TASK BRIEF.
Reply with one number: the count of lines in the records below that hold "gear".

INFORMATION GIVEN.
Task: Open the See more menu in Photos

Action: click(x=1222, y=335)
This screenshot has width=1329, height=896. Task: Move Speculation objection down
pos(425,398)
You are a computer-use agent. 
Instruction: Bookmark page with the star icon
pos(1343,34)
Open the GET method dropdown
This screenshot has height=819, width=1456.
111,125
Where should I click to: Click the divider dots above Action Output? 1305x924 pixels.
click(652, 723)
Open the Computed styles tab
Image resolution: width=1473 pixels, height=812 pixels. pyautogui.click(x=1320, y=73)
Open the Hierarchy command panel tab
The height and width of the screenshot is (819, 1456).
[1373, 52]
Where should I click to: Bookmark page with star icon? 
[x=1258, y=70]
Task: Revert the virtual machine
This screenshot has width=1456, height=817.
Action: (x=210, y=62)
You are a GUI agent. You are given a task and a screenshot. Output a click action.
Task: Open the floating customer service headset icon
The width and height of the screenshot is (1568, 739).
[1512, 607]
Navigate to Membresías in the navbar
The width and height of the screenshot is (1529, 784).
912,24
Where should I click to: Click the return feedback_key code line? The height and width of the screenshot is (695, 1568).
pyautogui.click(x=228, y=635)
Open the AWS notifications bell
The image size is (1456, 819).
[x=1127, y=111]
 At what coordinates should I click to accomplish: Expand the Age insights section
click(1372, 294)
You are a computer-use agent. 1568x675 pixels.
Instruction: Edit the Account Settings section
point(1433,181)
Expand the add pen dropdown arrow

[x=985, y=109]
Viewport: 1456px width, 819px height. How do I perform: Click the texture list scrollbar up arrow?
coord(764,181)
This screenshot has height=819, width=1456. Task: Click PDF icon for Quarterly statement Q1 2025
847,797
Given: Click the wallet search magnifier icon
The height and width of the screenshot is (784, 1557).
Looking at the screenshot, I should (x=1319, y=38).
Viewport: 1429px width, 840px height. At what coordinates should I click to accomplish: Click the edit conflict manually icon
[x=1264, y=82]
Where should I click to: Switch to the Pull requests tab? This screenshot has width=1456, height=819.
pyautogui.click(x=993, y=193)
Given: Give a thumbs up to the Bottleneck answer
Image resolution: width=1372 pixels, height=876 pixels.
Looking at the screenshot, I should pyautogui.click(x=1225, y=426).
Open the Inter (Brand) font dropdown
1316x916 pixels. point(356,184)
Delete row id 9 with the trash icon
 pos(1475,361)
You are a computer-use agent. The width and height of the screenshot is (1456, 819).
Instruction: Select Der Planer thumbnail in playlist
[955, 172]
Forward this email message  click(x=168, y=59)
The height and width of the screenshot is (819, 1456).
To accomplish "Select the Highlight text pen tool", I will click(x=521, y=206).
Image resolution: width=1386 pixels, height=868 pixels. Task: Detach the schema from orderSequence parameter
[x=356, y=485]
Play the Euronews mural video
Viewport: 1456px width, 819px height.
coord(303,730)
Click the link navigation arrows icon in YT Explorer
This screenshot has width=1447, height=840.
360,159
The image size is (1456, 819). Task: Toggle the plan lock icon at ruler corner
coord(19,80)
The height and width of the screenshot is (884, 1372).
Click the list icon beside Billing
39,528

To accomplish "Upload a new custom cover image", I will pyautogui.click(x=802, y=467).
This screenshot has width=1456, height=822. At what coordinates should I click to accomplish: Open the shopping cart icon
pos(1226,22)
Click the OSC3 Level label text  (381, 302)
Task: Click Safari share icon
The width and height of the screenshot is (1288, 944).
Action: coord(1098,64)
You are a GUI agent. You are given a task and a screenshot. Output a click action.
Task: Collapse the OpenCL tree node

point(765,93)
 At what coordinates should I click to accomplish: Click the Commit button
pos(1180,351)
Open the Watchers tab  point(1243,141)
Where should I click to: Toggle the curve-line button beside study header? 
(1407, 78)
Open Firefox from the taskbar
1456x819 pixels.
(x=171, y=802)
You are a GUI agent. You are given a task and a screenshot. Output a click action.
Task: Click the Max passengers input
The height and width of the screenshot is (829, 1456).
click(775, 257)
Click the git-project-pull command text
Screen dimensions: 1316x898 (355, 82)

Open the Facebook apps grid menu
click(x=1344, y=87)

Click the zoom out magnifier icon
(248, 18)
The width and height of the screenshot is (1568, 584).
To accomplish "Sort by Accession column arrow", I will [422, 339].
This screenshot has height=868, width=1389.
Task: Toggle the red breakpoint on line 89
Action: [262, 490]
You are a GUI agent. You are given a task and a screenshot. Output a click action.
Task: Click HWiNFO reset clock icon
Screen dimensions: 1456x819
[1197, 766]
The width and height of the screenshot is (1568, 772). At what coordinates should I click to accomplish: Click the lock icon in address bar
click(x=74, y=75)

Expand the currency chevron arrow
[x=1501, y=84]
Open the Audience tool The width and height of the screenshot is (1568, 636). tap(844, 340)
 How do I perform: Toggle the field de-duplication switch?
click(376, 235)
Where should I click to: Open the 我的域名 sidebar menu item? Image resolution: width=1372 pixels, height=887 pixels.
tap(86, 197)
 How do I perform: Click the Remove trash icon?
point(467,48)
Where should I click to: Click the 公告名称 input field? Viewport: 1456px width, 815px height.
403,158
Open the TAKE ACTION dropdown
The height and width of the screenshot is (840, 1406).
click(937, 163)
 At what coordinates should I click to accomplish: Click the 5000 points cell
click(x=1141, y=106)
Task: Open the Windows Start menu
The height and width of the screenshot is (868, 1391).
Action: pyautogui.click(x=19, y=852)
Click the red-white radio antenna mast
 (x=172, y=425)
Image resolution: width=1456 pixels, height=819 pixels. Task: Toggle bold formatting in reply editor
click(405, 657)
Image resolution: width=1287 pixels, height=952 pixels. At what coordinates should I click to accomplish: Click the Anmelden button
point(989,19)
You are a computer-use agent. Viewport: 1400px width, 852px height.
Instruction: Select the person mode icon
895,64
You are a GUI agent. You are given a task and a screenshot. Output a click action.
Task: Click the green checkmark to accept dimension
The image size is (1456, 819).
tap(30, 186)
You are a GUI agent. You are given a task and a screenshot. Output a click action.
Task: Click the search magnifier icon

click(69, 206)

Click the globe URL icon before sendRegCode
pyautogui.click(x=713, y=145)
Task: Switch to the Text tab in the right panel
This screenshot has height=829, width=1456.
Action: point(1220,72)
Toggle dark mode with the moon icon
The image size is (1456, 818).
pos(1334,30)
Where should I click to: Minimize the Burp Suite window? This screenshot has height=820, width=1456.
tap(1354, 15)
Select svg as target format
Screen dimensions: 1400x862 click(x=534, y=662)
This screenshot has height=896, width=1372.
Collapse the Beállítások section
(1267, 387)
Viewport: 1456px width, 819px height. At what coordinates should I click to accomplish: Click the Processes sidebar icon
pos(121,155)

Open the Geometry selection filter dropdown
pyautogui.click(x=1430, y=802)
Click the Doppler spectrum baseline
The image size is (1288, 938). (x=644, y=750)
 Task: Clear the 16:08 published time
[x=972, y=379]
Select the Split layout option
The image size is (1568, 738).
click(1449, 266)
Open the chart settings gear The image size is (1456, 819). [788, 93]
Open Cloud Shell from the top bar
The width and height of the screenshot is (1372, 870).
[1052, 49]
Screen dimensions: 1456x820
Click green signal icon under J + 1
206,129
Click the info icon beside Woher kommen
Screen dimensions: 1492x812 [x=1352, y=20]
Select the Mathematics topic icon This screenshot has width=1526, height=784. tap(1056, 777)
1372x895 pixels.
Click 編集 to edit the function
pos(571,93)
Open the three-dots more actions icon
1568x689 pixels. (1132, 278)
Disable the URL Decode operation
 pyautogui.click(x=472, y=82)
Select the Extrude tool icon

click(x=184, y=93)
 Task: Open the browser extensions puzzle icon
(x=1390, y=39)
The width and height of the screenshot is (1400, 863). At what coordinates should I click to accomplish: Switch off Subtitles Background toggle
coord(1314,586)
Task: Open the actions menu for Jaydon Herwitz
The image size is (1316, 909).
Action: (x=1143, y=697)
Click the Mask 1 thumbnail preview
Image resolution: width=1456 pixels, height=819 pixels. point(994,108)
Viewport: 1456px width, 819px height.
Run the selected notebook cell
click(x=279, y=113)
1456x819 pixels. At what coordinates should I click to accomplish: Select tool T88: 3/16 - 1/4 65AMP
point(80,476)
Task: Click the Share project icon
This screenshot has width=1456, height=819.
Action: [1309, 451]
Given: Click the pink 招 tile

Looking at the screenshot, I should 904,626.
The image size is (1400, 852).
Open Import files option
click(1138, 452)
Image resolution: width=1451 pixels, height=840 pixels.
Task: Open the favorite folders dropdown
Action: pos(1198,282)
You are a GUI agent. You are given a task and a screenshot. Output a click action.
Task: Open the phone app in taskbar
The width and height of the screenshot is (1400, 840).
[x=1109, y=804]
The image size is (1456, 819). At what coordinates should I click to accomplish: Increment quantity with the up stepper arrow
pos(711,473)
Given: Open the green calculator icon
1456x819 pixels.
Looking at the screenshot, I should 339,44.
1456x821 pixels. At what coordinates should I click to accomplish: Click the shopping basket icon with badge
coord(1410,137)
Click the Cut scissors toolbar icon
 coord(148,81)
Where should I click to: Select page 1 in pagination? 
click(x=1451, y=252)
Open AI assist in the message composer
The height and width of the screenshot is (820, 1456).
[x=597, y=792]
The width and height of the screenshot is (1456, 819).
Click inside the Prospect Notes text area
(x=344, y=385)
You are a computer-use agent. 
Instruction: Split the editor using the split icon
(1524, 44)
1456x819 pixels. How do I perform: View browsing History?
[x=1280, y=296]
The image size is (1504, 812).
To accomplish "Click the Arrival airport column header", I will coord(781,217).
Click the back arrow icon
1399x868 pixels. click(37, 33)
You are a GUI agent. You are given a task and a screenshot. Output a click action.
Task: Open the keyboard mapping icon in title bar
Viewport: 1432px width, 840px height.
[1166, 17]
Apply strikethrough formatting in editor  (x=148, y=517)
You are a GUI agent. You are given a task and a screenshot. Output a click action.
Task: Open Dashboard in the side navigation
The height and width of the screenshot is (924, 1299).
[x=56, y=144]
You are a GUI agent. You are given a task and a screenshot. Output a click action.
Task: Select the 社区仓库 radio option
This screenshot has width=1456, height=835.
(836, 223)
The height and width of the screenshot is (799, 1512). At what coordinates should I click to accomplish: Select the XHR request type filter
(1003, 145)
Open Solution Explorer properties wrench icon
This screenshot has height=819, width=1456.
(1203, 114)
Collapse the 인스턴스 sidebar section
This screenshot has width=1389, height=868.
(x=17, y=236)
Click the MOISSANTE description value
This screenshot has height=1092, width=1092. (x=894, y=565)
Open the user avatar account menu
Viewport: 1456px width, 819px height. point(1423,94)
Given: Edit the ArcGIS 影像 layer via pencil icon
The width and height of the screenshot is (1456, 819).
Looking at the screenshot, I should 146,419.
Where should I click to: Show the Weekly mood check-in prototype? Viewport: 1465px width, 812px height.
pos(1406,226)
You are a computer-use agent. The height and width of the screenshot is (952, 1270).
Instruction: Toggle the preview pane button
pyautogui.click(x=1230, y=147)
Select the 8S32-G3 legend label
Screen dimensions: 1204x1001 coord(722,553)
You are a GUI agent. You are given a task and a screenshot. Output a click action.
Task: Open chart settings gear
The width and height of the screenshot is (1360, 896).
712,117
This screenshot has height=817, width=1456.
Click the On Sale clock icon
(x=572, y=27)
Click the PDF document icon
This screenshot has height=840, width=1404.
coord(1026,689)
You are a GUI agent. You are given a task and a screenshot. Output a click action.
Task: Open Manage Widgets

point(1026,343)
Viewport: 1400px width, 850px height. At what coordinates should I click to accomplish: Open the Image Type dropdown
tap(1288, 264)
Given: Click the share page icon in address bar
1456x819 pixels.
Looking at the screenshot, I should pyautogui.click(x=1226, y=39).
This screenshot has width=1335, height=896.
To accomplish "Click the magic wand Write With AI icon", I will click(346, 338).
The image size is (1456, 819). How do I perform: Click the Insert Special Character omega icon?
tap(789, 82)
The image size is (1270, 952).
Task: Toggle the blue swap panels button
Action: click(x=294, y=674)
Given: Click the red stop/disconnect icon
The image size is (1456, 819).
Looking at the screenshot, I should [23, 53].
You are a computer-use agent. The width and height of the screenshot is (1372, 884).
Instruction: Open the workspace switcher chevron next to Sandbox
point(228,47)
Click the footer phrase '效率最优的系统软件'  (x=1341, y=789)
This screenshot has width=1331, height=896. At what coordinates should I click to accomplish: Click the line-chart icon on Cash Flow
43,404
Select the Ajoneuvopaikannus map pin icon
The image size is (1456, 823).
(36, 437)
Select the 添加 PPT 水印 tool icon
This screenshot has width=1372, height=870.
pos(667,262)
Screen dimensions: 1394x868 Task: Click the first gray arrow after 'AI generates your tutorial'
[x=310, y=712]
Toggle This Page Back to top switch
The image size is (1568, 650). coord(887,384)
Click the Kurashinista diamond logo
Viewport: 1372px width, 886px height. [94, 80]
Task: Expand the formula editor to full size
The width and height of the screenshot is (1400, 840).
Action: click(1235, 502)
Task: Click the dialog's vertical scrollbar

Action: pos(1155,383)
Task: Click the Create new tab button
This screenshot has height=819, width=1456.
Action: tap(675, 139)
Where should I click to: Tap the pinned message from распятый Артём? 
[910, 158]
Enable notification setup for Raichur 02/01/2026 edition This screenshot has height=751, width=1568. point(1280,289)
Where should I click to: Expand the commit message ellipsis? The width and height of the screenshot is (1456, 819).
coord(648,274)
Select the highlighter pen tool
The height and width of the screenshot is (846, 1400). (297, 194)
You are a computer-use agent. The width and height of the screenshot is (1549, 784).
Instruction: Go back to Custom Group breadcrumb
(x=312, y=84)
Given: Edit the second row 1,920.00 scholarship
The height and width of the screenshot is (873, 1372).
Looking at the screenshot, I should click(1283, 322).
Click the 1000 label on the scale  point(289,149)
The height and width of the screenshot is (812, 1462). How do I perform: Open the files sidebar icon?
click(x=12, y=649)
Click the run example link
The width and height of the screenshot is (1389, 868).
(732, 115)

OUTPUT BELOW.
2